The Protestant view of the Church is quite different.According to this view the Church consists essentially of the fellowship of all who are united by the bands of true faith. To the Church belong all the elect, of the past, of the present and of the future. The true Church on earth is invisible in as far as it is a spiritual fellowship. But it becomes manifest as the Church visible where the Word of God is purely preached, the sacraments are rightly and properly administered, and Christian discipline is maintained, All the believers are priests and not only the separate class of the clergy. Nevertheless, the Church functions through its daily ordained officebearers in the ministry of the Word, the administration of the sacraments, and the exercise of Christian discipline.

First of all, then, we would set forth the truth that the Church, according to the Protestant view, is the elect Body of our Lord Jesus Christ, the gathering of all the elect out of every nation, land, people and tongue. This is surely set forth in our Confessions, in the Heidelberg Catechism and also in the Thirty Seven Articles of our Confession of Faith. In Answer 54 of the Heidelberg Catechism we read that the “holy catholic church” is “a church chosen to everlasting life, agreeing in true faith.” It is also for this reason that the Church, according to our Confessions, is an object of faith. We believe in a holy catholic church. Only faith can take hold of this confession. The Church cannot possibly be seen; as far as its essential reality is concerned, can be an object of faith alone. To this we will return in due time. And this same truth is also held before us in our Confession of Faith. This is surely set forth in Article 27 where we are told that the Church is a holy congregation of true Christian believers; that it hath been from the beginning of the world and will be to the end thereof; and also that it is not confined, bound, or limited to a certain place or to certain persons, but is spread and dispersed over the whole world. And in Art. 29 the members of the Church are identified as follows: “With respect to those, who are members of the Church, they may be known by the marks of Christians: namely, by faith; and when they have received Jesus Christ the only Savior, they avoid sin, follow after righteousness, love the true God and their neighbor, neither turn aside to the right or left, and crucify the flesh with the works thereof. But this is not to be understood, as if there did not remain in them great infirmities; but they fight against them through the Spirit, all the days of their life, continually taking their refuge in the blood, death, passion and obedience of our Lord Jesus Christ, in whom they have remission of sins, through faith in him.” From these articles of our Reformed Confessions it is plain that the Protestant view of the Church, in the first place, is that the Church is the elect Body of our Lord Jesus Christ, consisting of all those chosen by God from before the foundation of the world, and gathered by the eternal Son of God, by His Spirit and Word, out of all nations and peoples and lands and tongues.

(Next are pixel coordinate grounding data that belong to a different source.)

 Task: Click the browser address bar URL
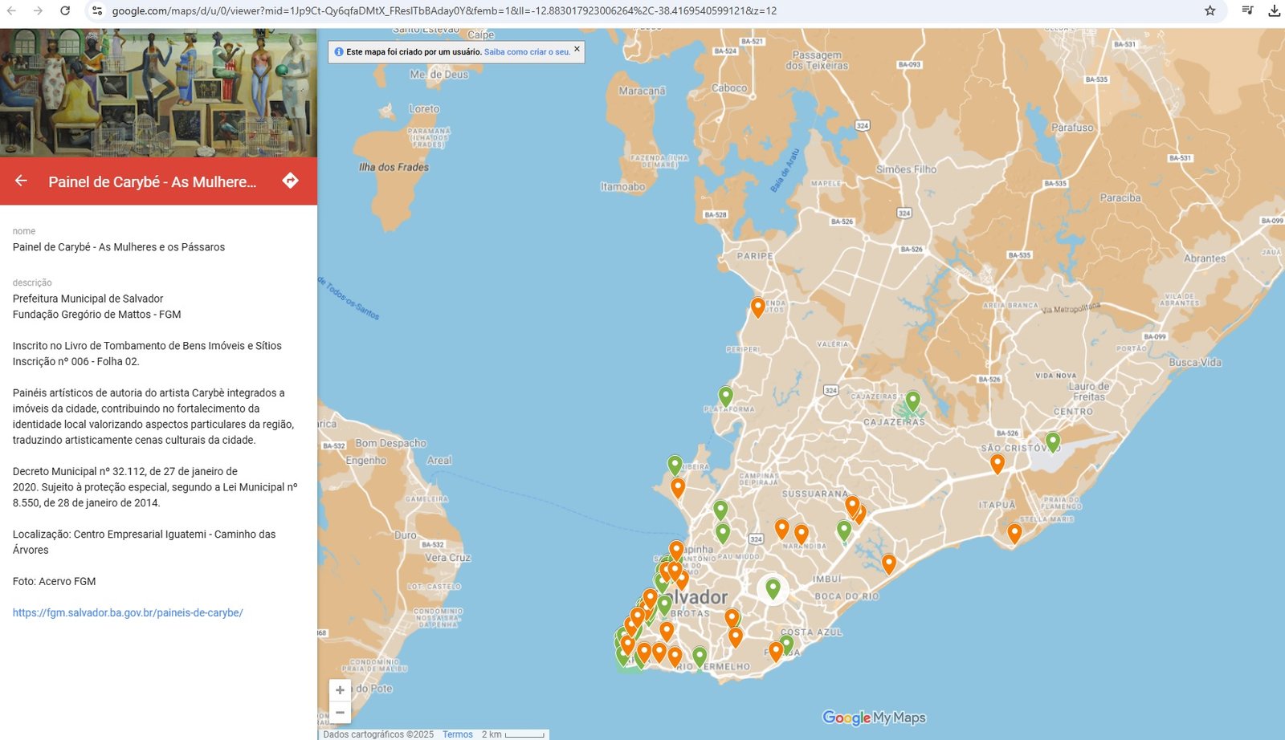tap(443, 11)
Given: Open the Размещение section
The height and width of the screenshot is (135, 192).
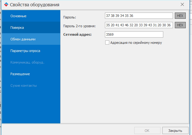Looking at the screenshot, I should point(20,74).
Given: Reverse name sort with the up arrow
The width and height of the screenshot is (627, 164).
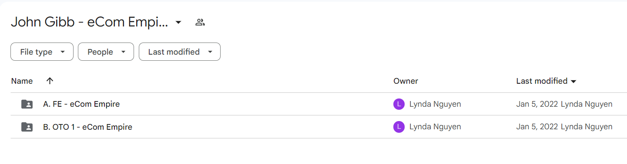Looking at the screenshot, I should [x=50, y=81].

This view of the Church is also supported by other Protestant Confessions. The Second Helvetic Confession, in Chapter 17, which we quoted in its entirety, declares the following: “Forasmuch as God from the beginning would have men to be saved, and to come to the knowledge of the truth (I Tim. 2:4), therefore it is necessary that there always should have been, and should be at this day, and to the end of the world, a church—that is, a company of the faithful called and gathered out of the world; a communion, I say, of all saints, that is, of them who truly know and rightly worship and serve the true God, and Jesus Christ the Savior, by the Word of the Holy Spirit, and who by faith are partakers of all those good graces which are freely offered through Christ. These all are citizens of one and the same city, living under one Lord, under the same laws, and in the same fellowship of all good things; and the apostle calls them ‘fellow citizens with the saints, and of the household of God’ (Eph. 2:19); terming the faithful upon the earth saints (I Cor. 4:1), who are sanctified by the blood of the Son of God. Of these is that article of our creed wholly to be understood, ‘I believe in the holy catholic church, the communion of saints.’ And, seeing that there is always but one God, and one mediator between God and men, the man Jesus Christ (I Tim. 2:5); also, one shepherd of the whole flock, one head of this body, and, to conclude, one Spirit, one salvation, one faith, one testament, one covenant, it follows necessarily that there is but one church, which we therefore call catholic because it is universal, spread abroad through all the parts and quarters of the world, and reaches unto all times, and is not limited within the compass either of time or place.”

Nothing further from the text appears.